**FRAGMENTO SELECCIONADO**
○ ○ ○ ○ ○ ○ ○

Peregrinos de esperanza… enviados a ser testigos
Peregrinos de esperanza… enviados a ser testigos
Entre los días 21 y 23 de octubre, un grupo de aproximadamente cuarenta personas —todas ellas directivas e integrantes de equipos de dirección de centros educativos y obras sociales de las Hijas de la Caridad, Provincia España Este— viajamos al Berceau de san Vicente de Paúl (próximo a Dax, en el sur de Francia).
Culminamos así una experiencia que nos ha dejado huella. Hemos coincidido en este viaje personas con responsabilidad en la gestión de equipos humanos y de recursos materiales y económicos, cuyas decisiones y acciones impactan en miles de niños, familias y personas acompañadas a través de los distintos proyectos educativos y sociales que lideramos.

○ ○ ○ ○ ○ ○ ○

**EXTRACTOS DE DATOS**
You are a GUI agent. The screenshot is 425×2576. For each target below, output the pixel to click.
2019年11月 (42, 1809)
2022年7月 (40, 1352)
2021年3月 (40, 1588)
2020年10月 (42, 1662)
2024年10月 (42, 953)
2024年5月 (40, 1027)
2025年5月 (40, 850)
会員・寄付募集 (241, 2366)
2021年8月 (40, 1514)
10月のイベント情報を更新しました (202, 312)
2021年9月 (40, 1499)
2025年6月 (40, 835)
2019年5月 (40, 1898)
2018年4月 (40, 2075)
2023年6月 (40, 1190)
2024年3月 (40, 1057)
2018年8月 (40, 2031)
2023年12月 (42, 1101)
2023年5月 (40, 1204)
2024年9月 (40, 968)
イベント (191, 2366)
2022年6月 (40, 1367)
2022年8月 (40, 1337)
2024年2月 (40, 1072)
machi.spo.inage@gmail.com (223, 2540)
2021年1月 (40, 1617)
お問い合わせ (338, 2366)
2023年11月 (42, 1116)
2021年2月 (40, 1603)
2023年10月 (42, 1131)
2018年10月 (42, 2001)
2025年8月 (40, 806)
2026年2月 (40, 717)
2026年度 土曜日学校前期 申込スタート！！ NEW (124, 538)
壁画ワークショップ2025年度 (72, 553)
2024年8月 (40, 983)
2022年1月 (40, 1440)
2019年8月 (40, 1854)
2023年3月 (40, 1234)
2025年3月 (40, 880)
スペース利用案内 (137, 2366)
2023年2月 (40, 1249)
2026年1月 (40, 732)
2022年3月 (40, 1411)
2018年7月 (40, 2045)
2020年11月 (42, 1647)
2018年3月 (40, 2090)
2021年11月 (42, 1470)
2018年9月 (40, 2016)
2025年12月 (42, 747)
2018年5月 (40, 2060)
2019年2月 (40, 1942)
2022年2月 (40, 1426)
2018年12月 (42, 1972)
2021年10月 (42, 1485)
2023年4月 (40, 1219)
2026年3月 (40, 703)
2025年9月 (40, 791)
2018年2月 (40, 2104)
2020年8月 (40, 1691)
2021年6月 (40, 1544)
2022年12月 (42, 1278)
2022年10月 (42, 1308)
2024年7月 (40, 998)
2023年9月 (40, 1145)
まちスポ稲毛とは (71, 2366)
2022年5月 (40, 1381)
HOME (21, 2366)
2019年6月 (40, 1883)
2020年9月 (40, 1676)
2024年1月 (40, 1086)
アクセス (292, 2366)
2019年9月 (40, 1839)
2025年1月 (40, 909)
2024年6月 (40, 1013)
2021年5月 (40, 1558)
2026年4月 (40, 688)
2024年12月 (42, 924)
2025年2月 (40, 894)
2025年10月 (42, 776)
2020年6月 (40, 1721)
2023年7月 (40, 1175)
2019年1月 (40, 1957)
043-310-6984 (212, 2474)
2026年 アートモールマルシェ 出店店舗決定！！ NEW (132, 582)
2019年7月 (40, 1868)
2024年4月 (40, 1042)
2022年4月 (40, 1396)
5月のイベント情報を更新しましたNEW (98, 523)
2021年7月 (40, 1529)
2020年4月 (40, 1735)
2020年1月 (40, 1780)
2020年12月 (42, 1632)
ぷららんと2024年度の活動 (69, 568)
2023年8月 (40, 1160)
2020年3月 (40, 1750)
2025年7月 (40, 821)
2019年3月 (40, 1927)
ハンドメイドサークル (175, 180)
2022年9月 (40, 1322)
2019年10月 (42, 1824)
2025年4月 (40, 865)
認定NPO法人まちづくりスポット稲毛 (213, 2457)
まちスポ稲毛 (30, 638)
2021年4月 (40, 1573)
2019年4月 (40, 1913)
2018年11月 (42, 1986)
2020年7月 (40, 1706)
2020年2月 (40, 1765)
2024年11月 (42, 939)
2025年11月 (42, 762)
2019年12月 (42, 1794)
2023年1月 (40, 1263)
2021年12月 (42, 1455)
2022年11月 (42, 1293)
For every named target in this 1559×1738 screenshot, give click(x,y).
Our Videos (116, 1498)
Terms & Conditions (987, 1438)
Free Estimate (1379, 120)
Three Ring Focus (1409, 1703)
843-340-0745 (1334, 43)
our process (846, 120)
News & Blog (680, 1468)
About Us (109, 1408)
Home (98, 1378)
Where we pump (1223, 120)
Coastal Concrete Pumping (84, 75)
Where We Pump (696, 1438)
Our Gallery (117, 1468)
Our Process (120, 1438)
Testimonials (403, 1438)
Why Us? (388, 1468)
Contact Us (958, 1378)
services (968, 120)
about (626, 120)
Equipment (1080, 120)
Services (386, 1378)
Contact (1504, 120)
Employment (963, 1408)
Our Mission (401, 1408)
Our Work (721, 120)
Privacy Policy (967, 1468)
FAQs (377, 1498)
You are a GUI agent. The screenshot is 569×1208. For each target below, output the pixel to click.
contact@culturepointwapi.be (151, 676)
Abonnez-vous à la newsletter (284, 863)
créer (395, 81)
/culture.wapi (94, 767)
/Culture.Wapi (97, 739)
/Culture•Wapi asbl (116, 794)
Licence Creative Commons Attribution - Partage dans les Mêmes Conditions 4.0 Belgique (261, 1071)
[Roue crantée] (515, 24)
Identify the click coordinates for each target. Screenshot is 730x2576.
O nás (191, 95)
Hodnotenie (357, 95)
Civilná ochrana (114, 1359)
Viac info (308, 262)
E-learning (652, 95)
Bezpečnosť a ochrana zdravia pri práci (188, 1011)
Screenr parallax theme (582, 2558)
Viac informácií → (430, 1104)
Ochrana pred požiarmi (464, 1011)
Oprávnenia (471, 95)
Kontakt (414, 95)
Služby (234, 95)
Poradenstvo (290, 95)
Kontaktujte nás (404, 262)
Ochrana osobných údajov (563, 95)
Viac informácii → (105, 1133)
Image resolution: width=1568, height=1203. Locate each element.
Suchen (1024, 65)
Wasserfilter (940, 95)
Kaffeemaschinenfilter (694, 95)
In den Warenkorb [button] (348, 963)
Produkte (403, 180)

○ ○ ○ ○ ○ ○ ○

**TAREA A REALIZAR**
Según el fragmento seleccionado, ¿a qué lugar viajó el grupo entre el 21 y el 23 de octubre? Los datos no hacen falta para resolver esto.

**TAREA COMPLETADA**
Al Berceau de san Vicente de Paúl, próximo a Dax, en el sur de Francia.